Stimmst du mit mir darin überein, wenn ich sage: In Trier wurden die Aufgaben rund um die AIDS-Prävention und die Hilfe für HIV-Positive vergleichsweise früh und bis heute vorbildlich bewältigt?
Ich war von Anfang an beeindruckt, was es in Trier schon gab, als anderswo noch ein ganz anderer Wind wehte. Schwulengruppen wie die HuK beispielsweise. Oder auch die AIDS-Hilfe wurde fast zeitgleich mit den Organisationen in den großen Metropolen gegründet. Größenmäßig vergleichbare Städt waren da erst sehr viel später dran. Bis heute arbeitet die Trierer AIDS-Hilfe, deren Mitglied wir ja beide sind, sehr gut. Sie hatte immer das Glück, für die Arbeit sehr geeignete Menschen zur Verfügung zu haben.

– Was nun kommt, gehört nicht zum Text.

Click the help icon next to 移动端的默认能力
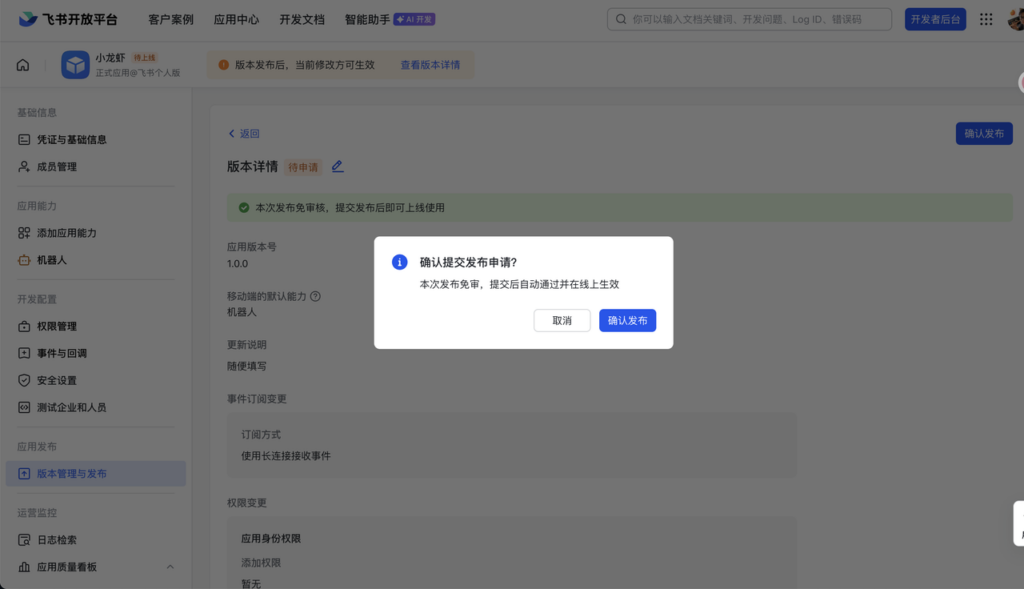This screenshot has height=589, width=1024. (315, 296)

Wie beurteilst du die Rolle, die das SCHMIT-Z im Zusammenhang mit AIDS-Aufklärung und -Prävention spielt?
Das habe ich ja so richtig miterlebt, wie das SCHMIT-Z aufgebaut wurde. Ich denke, dass das SCHMIT-Z immer eine wichtige Rolle gespielt hat. Leider wird es nur von einer bestimmten Gruppe angenommen. Es gehen nicht alle dorthin - wie immer in solchen Fällen. Ich weise Leute, die ich berate, oft hin, dass sie doch im SCHMIT-Z mal vorbei schauen könnten und so die Gelegenheit hätten, andere Menschen kennenzulernen. Manche tun das, viele aber auch nicht. Die Zusammenarbeit mit dem regionalen AIDS-Beirat ist immer ganz ausgezeichnet gewesen. Alex Rollinger ist immer da, wenn man ihn um Mitarbeit bittet. Im Beirat ist er einer der Leute, auf die man sich wirklich verlassen kann. Auch sorgt er dafür, das immer das neueste Infomaterial im SCHMIT-Z ausliegt.

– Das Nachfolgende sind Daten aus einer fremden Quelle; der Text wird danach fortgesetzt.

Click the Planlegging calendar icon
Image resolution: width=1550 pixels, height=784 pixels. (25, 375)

Gibt es noch etwas, was du gern noch loswerden möchtest, etwas, was du hier zum Interview mitgebracht hast, wonach ich aber nicht gefragt habe?
Ich habe mir immer eigentlich gewünscht, dass die Solidarität unter Gruppen von homosexuellen Männern noch etwas größer wäre. Am Anfang meiner Arbeit habe ich immer gedacht: Schwule Männer müssten doch untereinander immer solidarisch sein. Mir ist unverständlich, dass es da gegenseitige Ausgrenzung gibt. Und: Es müsste eigentlich möglich sein, dass ein Schwuler, der HIV-positiv ist, sich traut, dies anderen schwulen Männern zu erzählen. Aber ich weiß nicht, wie ich als Ärztin vom Gesundheitsamt dies noch unterstützen könnte. Manchmal denke ich, ich sollte all die Leute, die da im Laufe der Monate und Jahre zu mir ins Gesundheitsamt kommen, mal zusammenbringen. Aber mehr als die Voraussetzungen schaffen kann eben auch das SCHMIT-Z nicht. Bezüglich der der Zusammenarbeit der einzelnen Stellen in Trier habe ich keinen Wunsch offen, außer dass ich mir wünsche, dass es so bleibt, wie es ist.
Vielen Dank für das persönliche Gespräch! (Die Fragen stellte Georg Weege.)